Aluminium prices climbed to more than five-week highs on Thursday as worries about supply from top producer China escalated on market talk that local smelters would be forced to shut capacity.
Benchmark aluminium on the London Metal Exchange ended up 0.8 percent at $1,944 a tonne from an earlier $1,948, its highest since May 30.
“There are ongoing investigations into Chinese aluminium production capacity, which hasn’t been approved by central government,” said Julius Baer analyst Carsten Menke.
“A lot of it is to do with pollution. Aluminium needs a lot of energy, which in China comes from coal-fired plants. They want to get a grip on the supply side.”
OUTPUT: China’s aluminium production last year accounted for 55 percent of the global total, estimated at nearly 59 million tonnes, according to International Aluminium Institute.

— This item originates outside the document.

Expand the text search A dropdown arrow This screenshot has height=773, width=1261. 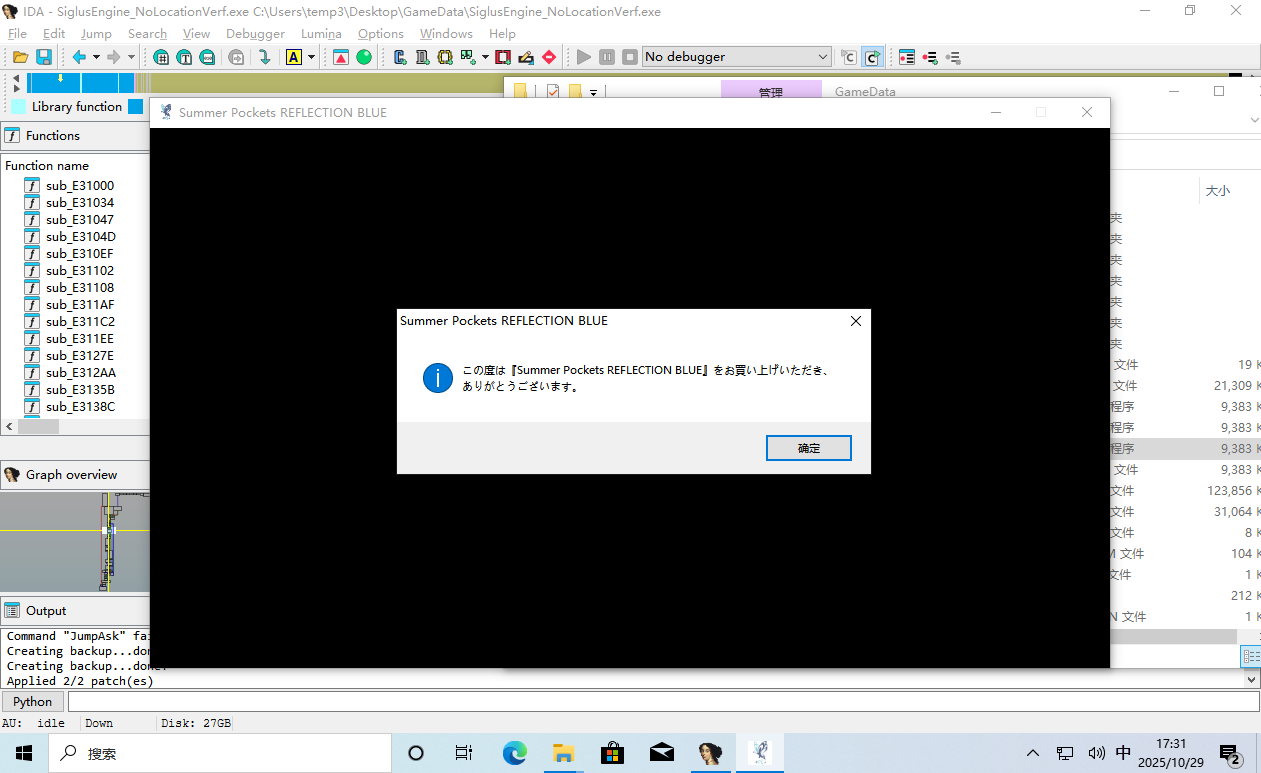point(311,57)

POLLUTION: Earlier this year, China ordered steel and aluminium producers in 28 cities to slash output during winter as Beijing intensifies its war on smog.
POWER: Electricity, generated by burning coal, accounts for 30 to 40 percent of aluminium production costs in China.

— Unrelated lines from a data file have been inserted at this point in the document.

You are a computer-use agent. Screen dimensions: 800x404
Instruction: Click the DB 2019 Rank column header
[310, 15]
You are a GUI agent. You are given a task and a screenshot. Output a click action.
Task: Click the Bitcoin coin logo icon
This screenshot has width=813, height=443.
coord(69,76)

CAPACITY: “Further to environmental closures, China’s government is also investigating illegal smelting capacity,” Bank of America Merrill Lynch analysts said in a note.

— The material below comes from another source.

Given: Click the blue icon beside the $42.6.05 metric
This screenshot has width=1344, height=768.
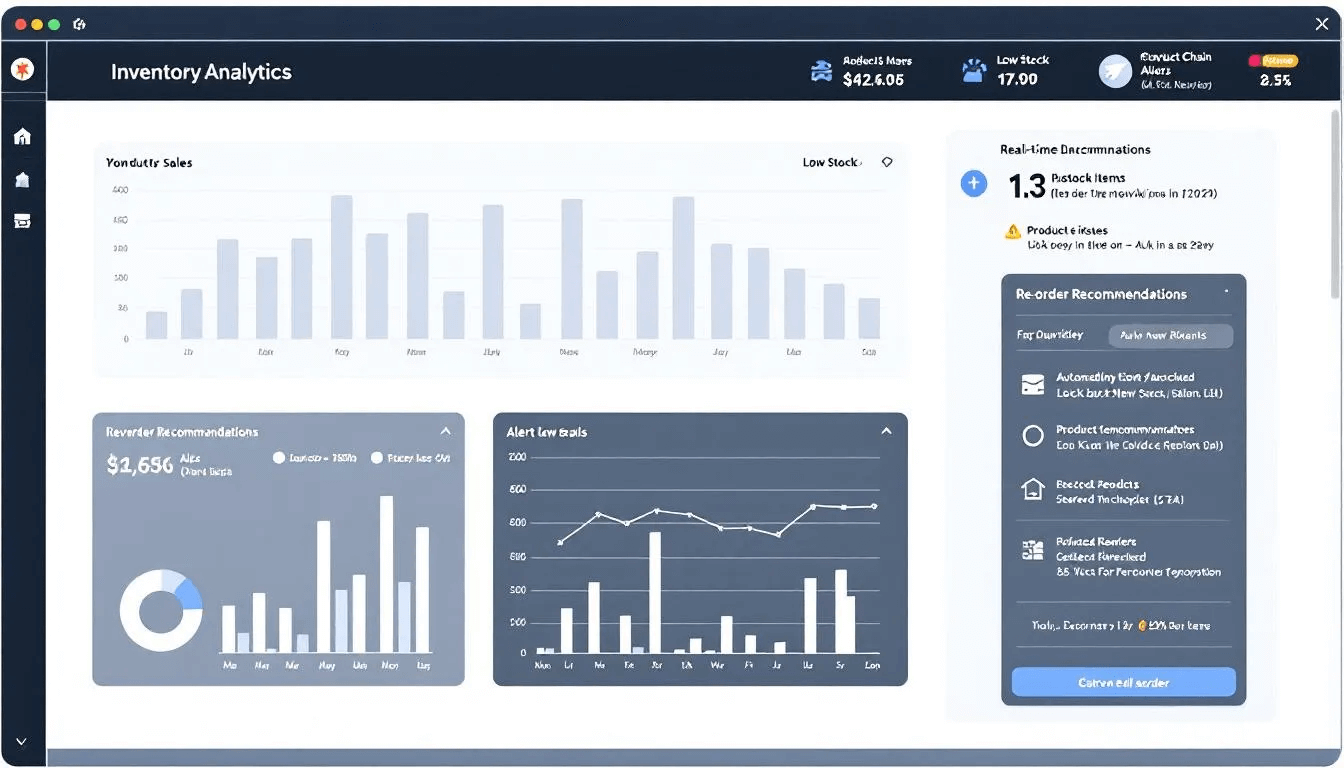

TIMELINE: “Although authorities have given some guidance on the timeline of the inspections and the potential closure of illegal capacity there is considerable uncertainty over the tonnages affected, with estimates ranging between 3 and 6 million tonnes,” BoA Merrill Lynch said.
TECHNICALS: Traders say aluminium’s upside faces resistance around $1,970, an area of congestion, with strong support at $1,910 where the 100-day and 55-day moving averages meet.
PHILIPPINES: Nickel came under pressure after the new environment minister lifted a restriction on issuing environmental permits to projects, including mine exploration and development, reversing a previous order by his controversial predecessor dismissed in May.
NICKEL: The news from the Philippines has eased worries about shortages of the metal used to make stainless steel, where production is slowing. Three-month nickel closed down one percent at $9,070 a tonne.
DOLLAR: A softer U.S. currency helped boost sentiment in industrial metals markets as it makes dollar-denominated commodities cheaper for holders of other currencies, potentially boosting demand.
CHINA DATA: Clues to the strength of base metals demand in China, which accounts for about half of global consumption, will come from industrial production, investment, loans and property market data over coming days.
PRICES: Copper ended up 0.2 percent to $5,851, zinc added 0.2 percent to $2,786, lead rose 0.8 percent to $2,284 and tin added 1.1 percent to $19,900.